SAN FRANCISCO, CA -- The 2007 Identity Fraud Survey Report - released today by Javelin Strategy & Research - provides compelling new information about the reduction of identity fraud across the United States, while also identifying important risk differentiators between age and income demographics. In a key finding, the report identified a significant reduction in fraudulent new account openings using a person's private information, traditionally one of the most common types of fraud. It also confirmed that more fraud occurs in traditional physical channels, such as in-person transactions and by the direct theft of personal data by individuals, rather than online.

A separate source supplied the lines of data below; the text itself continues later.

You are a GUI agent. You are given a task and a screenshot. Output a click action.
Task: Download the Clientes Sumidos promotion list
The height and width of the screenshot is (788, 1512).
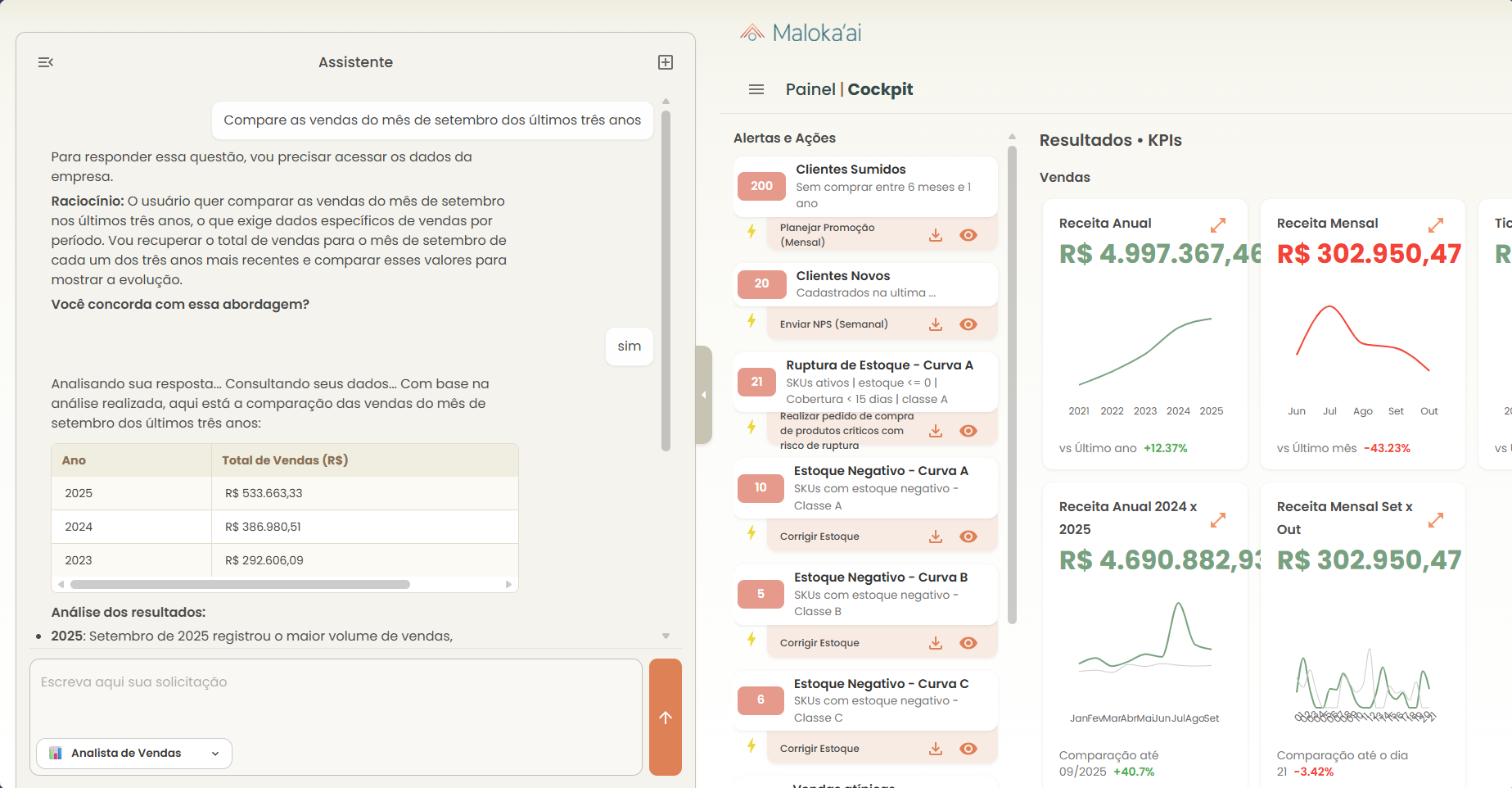coord(936,235)
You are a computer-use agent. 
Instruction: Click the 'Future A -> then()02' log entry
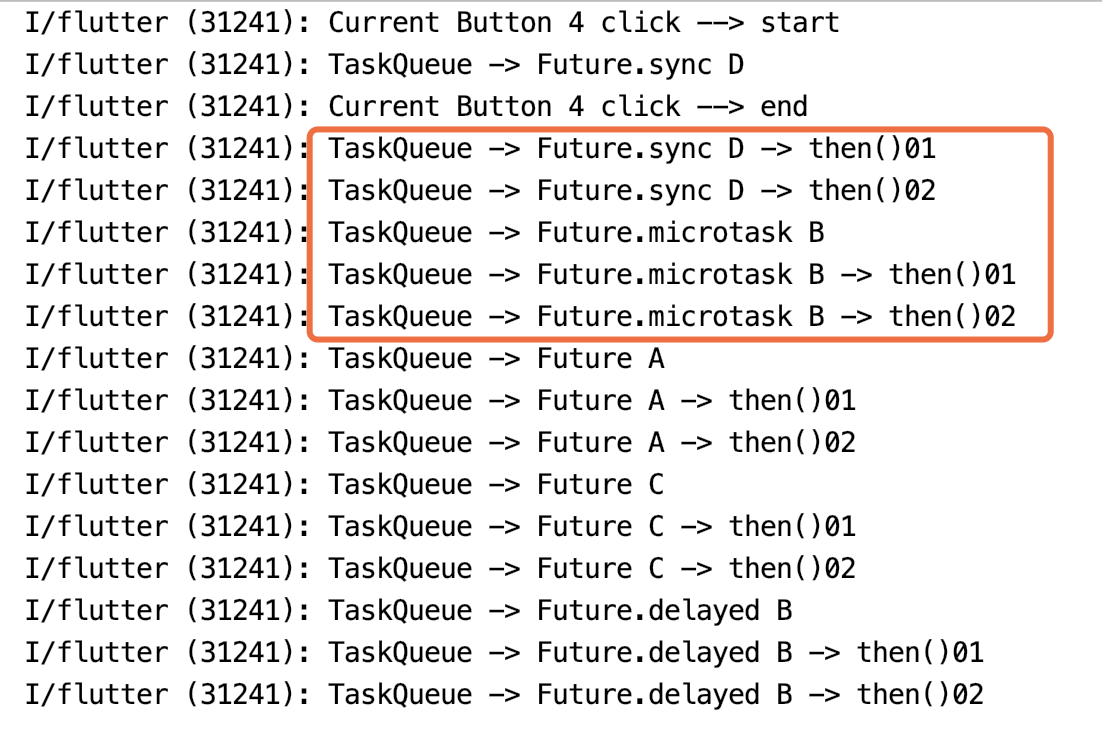[592, 443]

In its third consecutive year, this comprehensive, longitudinal survey is independently produced by Javelin Strategy & Research and is considered the nation's largest and most up-to-date benchmark on identity fraud. Identity fraud is defined as access to personal account information that leads to fraud. In October 2006, a sample size of 5,000 telephone interviews with consumers turned up surprising results that challenge common beliefs. The survey is co-sponsored by CheckFree, Visa and Wells Fargo & Company.
The Survey Found
- Identity fraud is dropping in the United States - Down by an estimated 12 percent over the previous year, which translates into a total fraud reduction of $6.4 billion.
- Fraudulent new account openings are down over the previous year with average fraud amounts also dropping significantly.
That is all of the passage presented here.